In 2014, one brewery asked VIB for a yeast to boost the banana- and pear-like esters prized in its Belgian-style beers. The Flemish team did some research and found that existing yeast strains varied a massive 34-fold in how much of these esters they made. But by cross-breeding three of the top producers, they came up with a new strain producing 50-percent more of the desired compound, which added the desired heft to the resulting beer.
VIB engages with all sizes of producer, too. “We are working with more than 30 small and large breweries, including AB-InBev, Orval and several Trappist breweries,” says Verstrepen, who reveals that at least ten of VIB's new yeasts are now used commercially.
But it isn't easy coming up with yeasts for every desired flavor or aroma. A request for a yeast to boost chocolate aromas is still stumping the VIB team, for example. “It would require hundreds of compounds to accurately mimic these aromas,” explains Verstrepen.
Some US craft brewers are very open to GM yeasts. And if a sufficient number start using the yeasts, they might slowly become more mainstream, allowing the larger breweries to also start.”
One way to bypass these hurdles may exist, however. “To get chocolate flavors, we would likely have to insert several genes and pathways from the cocoa plant,” says Verstrepen. “That would be doable—but it would be GM….”
Genetically modified yeasts are an issue for some brewers, however, particularly multinationals—though more due to public wariness than safety issues. “While we are 100-percent sure these yeasts are safe, we have so far not given out any GM yeasts for commercial production, because we want to make sure the brewery would follow all the appropriate guidelines and legislation,” explains Verstrepen.
Things may change, though. In the US, Brazil, and some other countries, gene-edited organisms that do not contain any foreign DNA sequences are exempt from GM legislation. “Some US craft brewers are very open to GM yeasts,” says Verstrepen. “And if a sufficient number start using the yeasts, they might slowly become more mainstream, allowing the larger breweries to also start.”
The VIB team may also transform the beer landscape with yeasts to improve flavors and aromas in low-alcohol brews, which are currently made in one of two ways. One just stops fermentation early, yielding less alcohol—but also fewer of the pleasing yeast-derived compounds. With the other method, you brew normal beer and then remove the alcohol—and many of those same flavors and aromas, too. But new VIB yeasts are being trialled that allow a beer to be brewed normally while ending up with low alcohol but retaining desirable flavor and aroma esters.

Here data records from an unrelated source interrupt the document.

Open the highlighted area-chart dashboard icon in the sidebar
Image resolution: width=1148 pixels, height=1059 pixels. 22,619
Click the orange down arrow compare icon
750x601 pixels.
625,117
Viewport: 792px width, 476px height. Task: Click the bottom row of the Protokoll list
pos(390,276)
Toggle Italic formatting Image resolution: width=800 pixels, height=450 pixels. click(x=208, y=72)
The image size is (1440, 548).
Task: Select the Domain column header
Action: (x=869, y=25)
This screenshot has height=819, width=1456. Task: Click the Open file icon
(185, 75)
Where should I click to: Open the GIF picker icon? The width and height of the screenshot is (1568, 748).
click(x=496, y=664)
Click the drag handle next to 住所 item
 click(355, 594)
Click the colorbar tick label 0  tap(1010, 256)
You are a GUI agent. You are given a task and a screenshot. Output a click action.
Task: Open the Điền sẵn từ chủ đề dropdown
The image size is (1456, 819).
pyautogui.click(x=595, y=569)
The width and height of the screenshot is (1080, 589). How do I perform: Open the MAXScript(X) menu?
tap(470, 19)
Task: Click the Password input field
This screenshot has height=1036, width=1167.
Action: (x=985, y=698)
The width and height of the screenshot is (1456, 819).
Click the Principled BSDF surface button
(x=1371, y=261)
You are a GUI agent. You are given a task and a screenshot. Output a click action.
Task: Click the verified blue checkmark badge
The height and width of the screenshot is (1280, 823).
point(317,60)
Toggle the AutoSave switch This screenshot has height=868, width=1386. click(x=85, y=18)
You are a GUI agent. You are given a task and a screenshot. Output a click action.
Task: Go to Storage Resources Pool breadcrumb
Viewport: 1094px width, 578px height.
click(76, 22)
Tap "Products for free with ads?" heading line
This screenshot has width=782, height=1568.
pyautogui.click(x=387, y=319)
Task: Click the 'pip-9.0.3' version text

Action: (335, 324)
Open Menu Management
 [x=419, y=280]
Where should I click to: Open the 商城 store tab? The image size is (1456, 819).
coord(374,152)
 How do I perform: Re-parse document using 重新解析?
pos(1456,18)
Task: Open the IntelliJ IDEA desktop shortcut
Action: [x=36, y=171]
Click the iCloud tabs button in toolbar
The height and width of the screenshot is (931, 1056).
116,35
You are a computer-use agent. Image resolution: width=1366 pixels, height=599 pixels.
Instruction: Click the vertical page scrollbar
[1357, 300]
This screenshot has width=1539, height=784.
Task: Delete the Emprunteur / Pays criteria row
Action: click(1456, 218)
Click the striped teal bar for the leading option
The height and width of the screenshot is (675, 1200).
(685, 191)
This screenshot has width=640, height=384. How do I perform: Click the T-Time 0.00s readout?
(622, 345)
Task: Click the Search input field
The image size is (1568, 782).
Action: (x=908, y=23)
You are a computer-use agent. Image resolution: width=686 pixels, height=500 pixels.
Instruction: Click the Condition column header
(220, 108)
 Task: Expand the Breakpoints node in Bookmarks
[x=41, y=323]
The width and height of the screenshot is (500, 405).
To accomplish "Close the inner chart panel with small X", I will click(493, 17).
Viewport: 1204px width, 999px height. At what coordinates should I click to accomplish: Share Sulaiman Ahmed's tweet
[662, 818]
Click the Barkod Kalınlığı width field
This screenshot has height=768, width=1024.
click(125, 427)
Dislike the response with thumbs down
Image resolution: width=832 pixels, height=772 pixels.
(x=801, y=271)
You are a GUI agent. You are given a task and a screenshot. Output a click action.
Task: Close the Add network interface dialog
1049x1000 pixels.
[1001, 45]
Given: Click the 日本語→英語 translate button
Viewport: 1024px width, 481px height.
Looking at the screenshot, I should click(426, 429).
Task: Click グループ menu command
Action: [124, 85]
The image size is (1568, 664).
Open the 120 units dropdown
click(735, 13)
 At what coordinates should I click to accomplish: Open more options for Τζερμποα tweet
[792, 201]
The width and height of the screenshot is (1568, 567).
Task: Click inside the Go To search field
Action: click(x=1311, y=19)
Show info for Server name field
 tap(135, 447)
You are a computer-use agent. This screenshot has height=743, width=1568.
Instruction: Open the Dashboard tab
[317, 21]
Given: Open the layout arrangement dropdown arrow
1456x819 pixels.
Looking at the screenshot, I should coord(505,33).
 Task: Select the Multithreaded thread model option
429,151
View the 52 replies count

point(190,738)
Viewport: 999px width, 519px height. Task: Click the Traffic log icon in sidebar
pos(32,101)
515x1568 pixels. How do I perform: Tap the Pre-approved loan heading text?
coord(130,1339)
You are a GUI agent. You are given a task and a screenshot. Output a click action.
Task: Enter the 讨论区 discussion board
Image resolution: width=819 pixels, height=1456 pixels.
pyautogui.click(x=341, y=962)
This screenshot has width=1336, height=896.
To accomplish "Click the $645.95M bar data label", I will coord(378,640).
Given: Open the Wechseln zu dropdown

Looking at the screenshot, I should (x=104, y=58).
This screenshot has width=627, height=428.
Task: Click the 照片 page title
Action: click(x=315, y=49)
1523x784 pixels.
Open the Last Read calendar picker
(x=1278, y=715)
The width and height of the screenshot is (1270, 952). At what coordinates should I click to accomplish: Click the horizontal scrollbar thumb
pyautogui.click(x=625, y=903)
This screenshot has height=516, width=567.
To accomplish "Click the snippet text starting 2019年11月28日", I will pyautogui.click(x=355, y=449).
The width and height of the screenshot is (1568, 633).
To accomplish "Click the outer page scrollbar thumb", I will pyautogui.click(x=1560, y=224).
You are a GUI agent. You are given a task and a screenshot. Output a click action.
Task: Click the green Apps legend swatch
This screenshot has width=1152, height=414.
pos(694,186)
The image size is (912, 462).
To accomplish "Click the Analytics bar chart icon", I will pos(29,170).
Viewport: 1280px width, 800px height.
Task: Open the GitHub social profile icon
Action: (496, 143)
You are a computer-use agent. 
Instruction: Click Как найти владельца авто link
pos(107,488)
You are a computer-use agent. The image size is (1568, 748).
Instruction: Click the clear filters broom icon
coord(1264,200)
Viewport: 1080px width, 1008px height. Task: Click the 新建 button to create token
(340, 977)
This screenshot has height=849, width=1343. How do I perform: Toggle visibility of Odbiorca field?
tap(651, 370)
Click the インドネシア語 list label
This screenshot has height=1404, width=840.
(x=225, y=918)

Complementing this is the effort to finally give the world flavorsome lager—the beer that accounts for 90 percent of global consumption. Lager is fermented at low temperatures, where the usual brewer's yeast S. cerevisiae does poorly, so brewers have historically crossed it with cold-tolerant wild yeasts to create lager-making hybrids. But because lager makers still rely on just two of these old yeasts—Saaz and Frohberg—there is a lack of genetic yeast diversity that explains why commercial lagers taste so similar.
So VIB's Stijn Mertens created 31 new cold-tolerant yeast hybrids in 2015. And while some didn't score well for flavor and aroma, one in particular—catchily-named H29—combined fast fermentation and high attenuation with complex, pleasing fruity notes in the resulting lager.
Though the work at VIB combines the potential of yeasts with scientific rigour, the complexities of how individual new yeasts work during brewing means there are always unexpected results—which means you can't target specific flavors or aromas with absolute certainty. But Verstrepen is fine with this. Why? “It stays a bit of an art.”